商務省はとくに、中国製ドローンの使用は「米国における情報通信技術・サービスの設計、完全性、製造、生産、流通、導入、運用、保守を妨害もしくは破壊する過度なリスクをもたらす」のかどうか、あるいは「米国の重要インフラやデジタル経済の安全性や強靭性に破滅的な影響を与える過度なリスクをもたらす」のかどうかを見極めようとしている。
最大の問題は、ドローンがインターネットを通じて定期的にメーカー側と通信したり、メーカー側が定期的にファームウェアの更新を行ったりしていることだ。

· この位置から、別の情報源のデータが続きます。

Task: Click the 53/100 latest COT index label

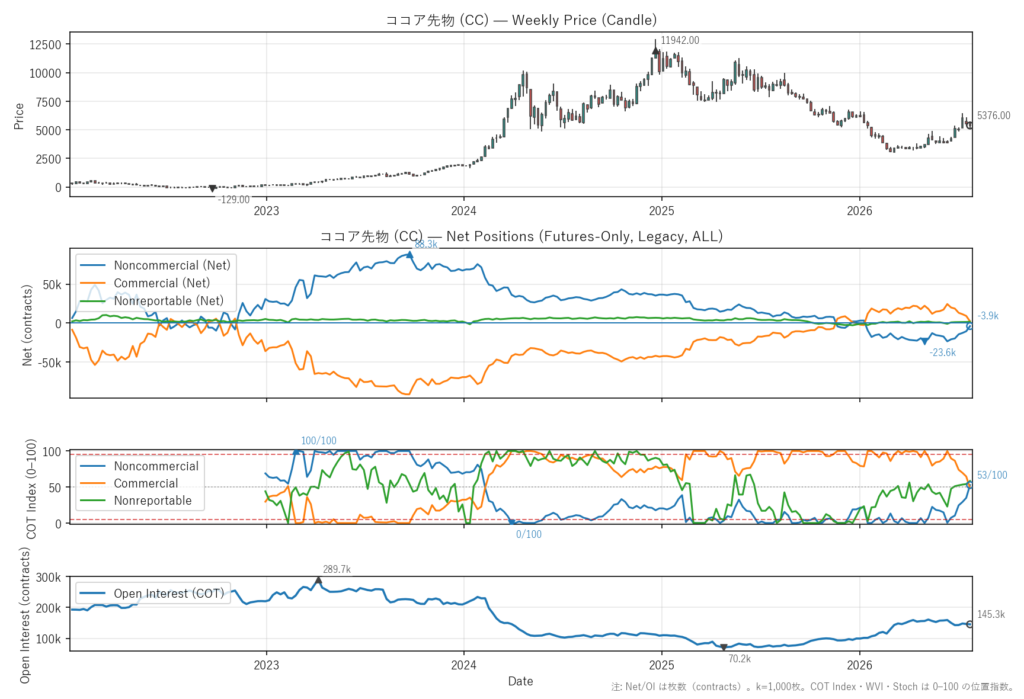Action: pos(992,475)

このためメーカーは、さらにはメーカーを介して中国政府も、ドローンがいつどこを飛行したかを示す飛行ログを入手可能なはずだ。理論的には、スパイ目的でドローンから画像をダウンロードすることも可能かもしれない。
現実にもっとあり得そうなのは、ファームウェアの更新に際して、特定のエリアにドローンが侵入できないようにする「ジオフェンシング」情報が追加されるというものだ。ジオフェンシング機能では通常、空港のようなセキュリティー上重要な施設からドローンを遠ざけるが、より広い範囲を遮断することもできる。DJIは2017年、過激派組織「イスラム国(IS)」が同社製ドローンで爆弾を投下したという報告を受けて、
イラクとシリアの多くの場所にジオフェンスを張った。同様のアップデートを施せば、米国内でも中国製ドローンを事実上、飛行できなくすることも可能かもしれない。
ホビー用ドローンは問題ではない。ドローンはスマート農業での活用も広がっていて、農地に関するデータを日々提供している。また、パイプラインや送電線、橋といったインフラの点検でも活躍しているほか、山火事の追跡や、洪水をはじめとする自然災害の監視でも重要な役割を果たすようになっている。さらに、ドローンは医薬品や貨物の配送にも使われ始めている。これらすべての分野で、ドローンの利用は向こう数年でさらに増えていくだろうし、それに伴ってドローンへの依存度はますます高まっていくに違いない。これらの能力を、敵対者が意のままに無効にできるような状況は誰しも望んでいない。
DJIをはじめとする中国のドローンメーカーは、中国政府に支配されていないと主張している。だが、米国の新政権は今年3月にも、そうした主張を退けて、中国製ドローンの米国への輸入を禁じるルールを課す可能性がある。